> _Short exercise_
Copy the passage of the September payrolls excerpt from "Nonfarm payrolls increased" up to and including "Marketfield Asset Management.", swapping "unemployment rate" for "jobless rate".

-- START Excerpted text --

Nonfarm payrolls increased 263,000 in September — the smallest monthly advance since April 2021 — after a 315,000 gain in August, a Labor Department report showed Friday. The unemployment rate unexpectedly dropped to 3.5%, matching a five-decade low. Average hourly earnings rose firmly.


  • “Overall, this report should keep expectations of any ‘dovish pivot’ at bay, and underlines our concerns that any shift in policy is much more likely to be provoked by much worse financial market conditions than a soft landing in the underlying US economy,” said Michael Shaoul, chief executive officer at Marketfield Asset Management.

  • “Bottom line: 75 bp in November is a done deal, and I think 75 bp in December is becoming a real possibility,” said Win Thin, global head of currency strategy at Brown Brothers Harriman.

  • “Today’s job number is a hawkish reading, with almost all the elements of the report moving in the wrong direction for the Fed,” said Seema Shah, Chief Global Strategist, Principal Global Investors. “Payrolls were broadly in line with expectations but, importantly in this good news is bad news, period: markets were hoping for a downside surprise today. Instead, the number only confirms that the Fed needs to hike rates by a fourth consecutive 0.75% in November.”

-- END Excerpted text --
-- START Data supplied --

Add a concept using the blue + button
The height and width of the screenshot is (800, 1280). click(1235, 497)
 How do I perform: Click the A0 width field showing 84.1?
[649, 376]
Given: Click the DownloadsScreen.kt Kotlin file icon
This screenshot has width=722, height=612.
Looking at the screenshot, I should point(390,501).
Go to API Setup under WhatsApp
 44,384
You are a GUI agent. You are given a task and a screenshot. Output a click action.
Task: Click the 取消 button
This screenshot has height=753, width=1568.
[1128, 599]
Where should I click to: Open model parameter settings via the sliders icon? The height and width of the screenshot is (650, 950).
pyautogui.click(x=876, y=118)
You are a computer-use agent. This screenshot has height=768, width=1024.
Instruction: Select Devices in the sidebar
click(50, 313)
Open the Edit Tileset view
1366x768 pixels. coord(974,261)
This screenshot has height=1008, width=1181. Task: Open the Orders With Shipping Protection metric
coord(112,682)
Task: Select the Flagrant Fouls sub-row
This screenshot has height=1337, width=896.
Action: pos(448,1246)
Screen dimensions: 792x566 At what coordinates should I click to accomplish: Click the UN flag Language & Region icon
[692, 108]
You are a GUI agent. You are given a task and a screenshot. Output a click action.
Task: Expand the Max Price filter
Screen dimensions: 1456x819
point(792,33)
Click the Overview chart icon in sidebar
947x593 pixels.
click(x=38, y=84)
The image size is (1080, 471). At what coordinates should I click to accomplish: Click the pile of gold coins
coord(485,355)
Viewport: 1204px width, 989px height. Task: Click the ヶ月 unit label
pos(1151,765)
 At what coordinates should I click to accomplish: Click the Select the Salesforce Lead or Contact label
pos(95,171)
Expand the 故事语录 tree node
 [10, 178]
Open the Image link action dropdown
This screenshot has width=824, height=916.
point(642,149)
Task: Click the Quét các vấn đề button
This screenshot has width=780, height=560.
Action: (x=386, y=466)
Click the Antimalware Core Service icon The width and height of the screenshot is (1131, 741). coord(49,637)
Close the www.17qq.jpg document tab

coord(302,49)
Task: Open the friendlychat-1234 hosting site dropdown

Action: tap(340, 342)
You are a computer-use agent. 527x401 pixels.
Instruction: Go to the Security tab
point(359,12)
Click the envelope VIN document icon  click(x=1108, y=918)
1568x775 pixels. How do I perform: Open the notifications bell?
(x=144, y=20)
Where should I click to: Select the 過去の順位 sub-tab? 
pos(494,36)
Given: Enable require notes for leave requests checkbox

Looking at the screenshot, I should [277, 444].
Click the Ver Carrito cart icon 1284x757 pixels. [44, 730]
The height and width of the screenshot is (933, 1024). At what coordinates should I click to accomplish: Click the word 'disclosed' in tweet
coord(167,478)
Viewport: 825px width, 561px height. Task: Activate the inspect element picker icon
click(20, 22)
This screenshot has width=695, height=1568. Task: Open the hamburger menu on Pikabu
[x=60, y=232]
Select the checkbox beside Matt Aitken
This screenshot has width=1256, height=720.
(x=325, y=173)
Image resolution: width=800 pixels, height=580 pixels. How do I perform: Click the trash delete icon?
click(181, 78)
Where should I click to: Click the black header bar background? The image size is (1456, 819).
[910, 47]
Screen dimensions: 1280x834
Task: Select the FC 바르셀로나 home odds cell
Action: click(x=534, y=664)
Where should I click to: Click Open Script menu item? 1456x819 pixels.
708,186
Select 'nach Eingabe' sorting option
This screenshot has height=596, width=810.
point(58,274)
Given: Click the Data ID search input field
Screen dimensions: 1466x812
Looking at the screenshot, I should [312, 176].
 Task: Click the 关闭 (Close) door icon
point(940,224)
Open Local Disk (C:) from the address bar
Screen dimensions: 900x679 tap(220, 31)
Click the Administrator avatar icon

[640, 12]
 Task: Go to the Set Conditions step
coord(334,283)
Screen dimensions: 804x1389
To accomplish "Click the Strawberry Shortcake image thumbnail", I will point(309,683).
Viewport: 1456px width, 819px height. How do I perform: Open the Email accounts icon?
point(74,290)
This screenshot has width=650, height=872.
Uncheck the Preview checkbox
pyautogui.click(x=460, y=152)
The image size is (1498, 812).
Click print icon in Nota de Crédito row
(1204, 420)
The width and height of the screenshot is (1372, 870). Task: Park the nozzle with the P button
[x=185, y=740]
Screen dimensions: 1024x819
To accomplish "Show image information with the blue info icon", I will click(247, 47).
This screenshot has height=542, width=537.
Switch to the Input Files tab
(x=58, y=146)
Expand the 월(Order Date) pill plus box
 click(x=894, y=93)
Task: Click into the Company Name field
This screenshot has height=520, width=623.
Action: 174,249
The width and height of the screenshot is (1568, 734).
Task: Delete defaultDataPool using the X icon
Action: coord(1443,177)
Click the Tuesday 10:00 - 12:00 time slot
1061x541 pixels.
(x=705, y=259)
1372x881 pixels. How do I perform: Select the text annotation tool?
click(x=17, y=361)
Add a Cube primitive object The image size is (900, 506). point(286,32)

-- END Data supplied --

> _Expected output_
Nonfarm payrolls increased 263,000 in September — the smallest monthly advance since April 2021 — after a 315,000 gain in August, a Labor Department report showed Friday. The jobless rate unexpectedly dropped to 3.5%, matching a five-decade low. Average hourly earnings rose firmly.


  • “Overall, this report should keep expectations of any ‘dovish pivot’ at bay, and underlines our concerns that any shift in policy is much more likely to be provoked by much worse financial market conditions than a soft landing in the underlying US economy,” said Michael Shaoul, chief executive officer at Marketfield Asset Management.